- _Exercise directions_:
Rewrite the listing from the line with "This screenshot has height=931, width=1288." up to and including the line with "tap(88, 291)" as a numbered list, leaving out any blank lines.

- _Records for processing_:
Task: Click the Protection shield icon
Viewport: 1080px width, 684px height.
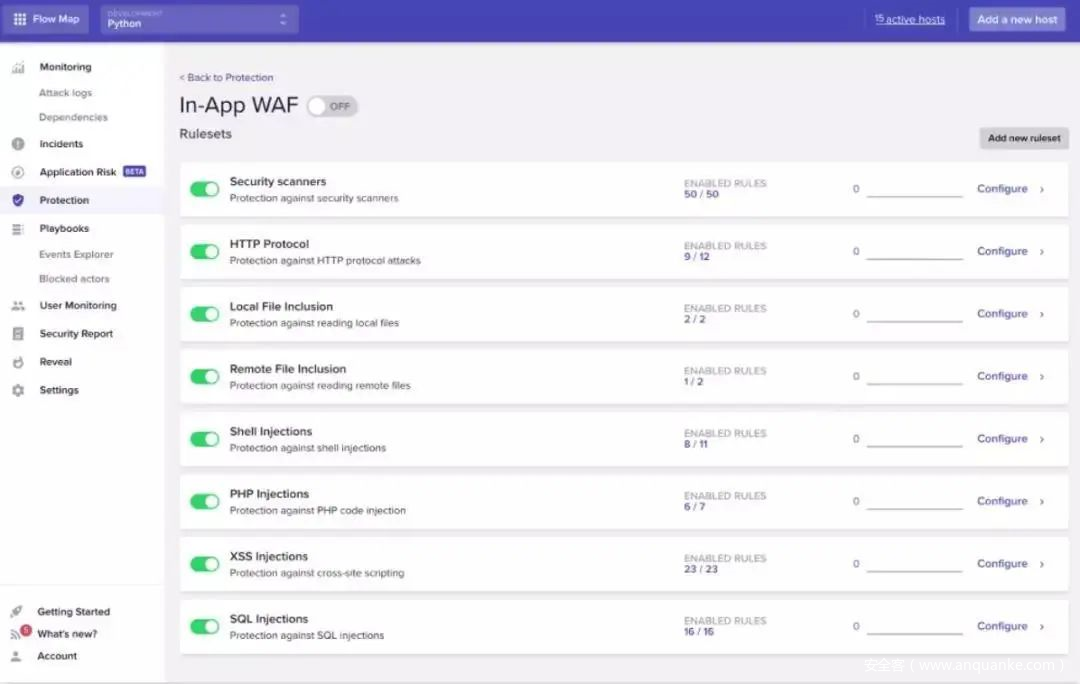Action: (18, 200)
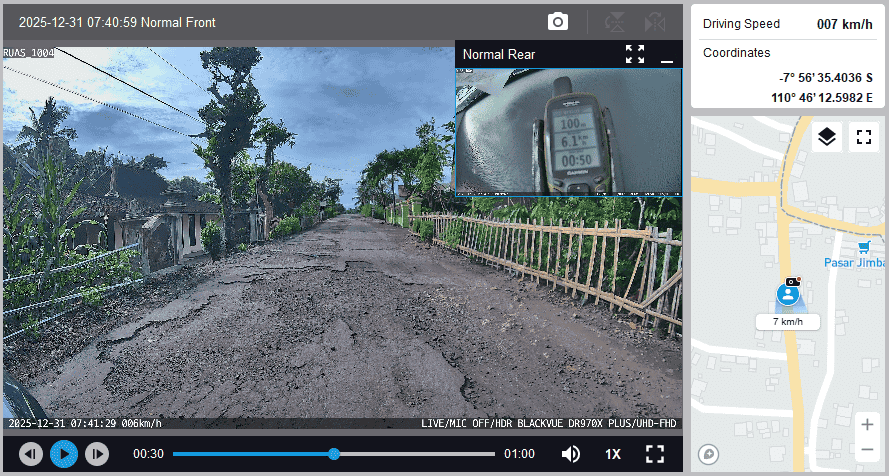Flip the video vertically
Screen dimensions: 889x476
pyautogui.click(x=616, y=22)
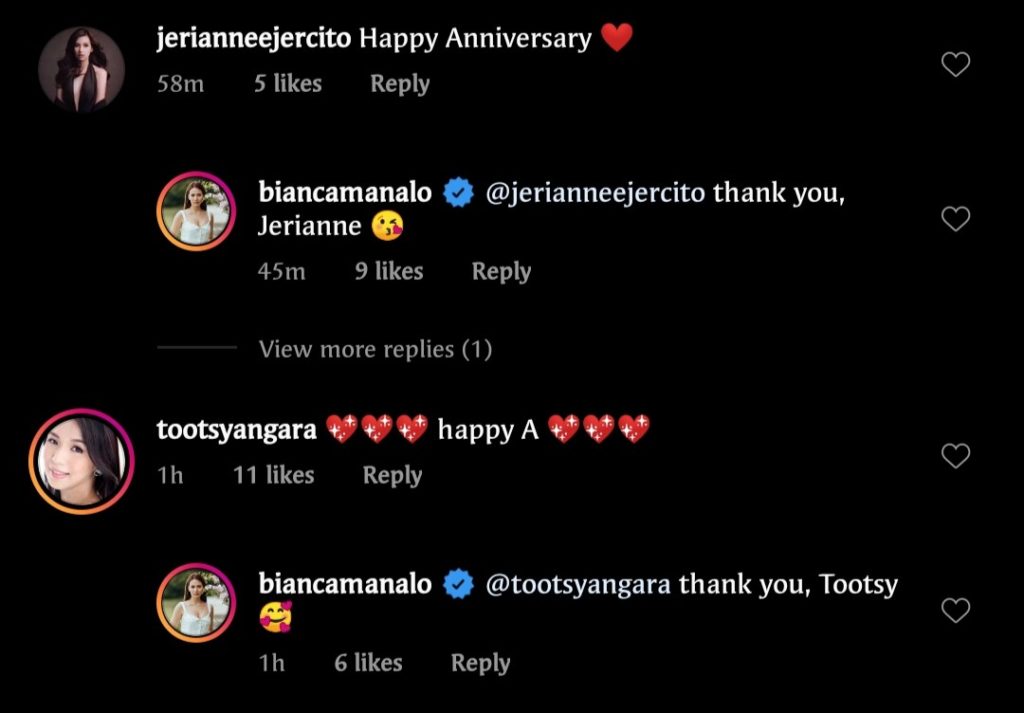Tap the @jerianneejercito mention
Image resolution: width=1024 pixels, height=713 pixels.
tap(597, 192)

---

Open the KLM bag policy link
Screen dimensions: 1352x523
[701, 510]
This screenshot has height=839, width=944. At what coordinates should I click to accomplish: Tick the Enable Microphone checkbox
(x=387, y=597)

...

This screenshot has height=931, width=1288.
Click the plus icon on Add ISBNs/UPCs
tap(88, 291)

- _Answer below_:
1. This screenshot has height=931, width=1288.
2. Click the plus icon on Add ISBNs/UPCs
3. tap(88, 291)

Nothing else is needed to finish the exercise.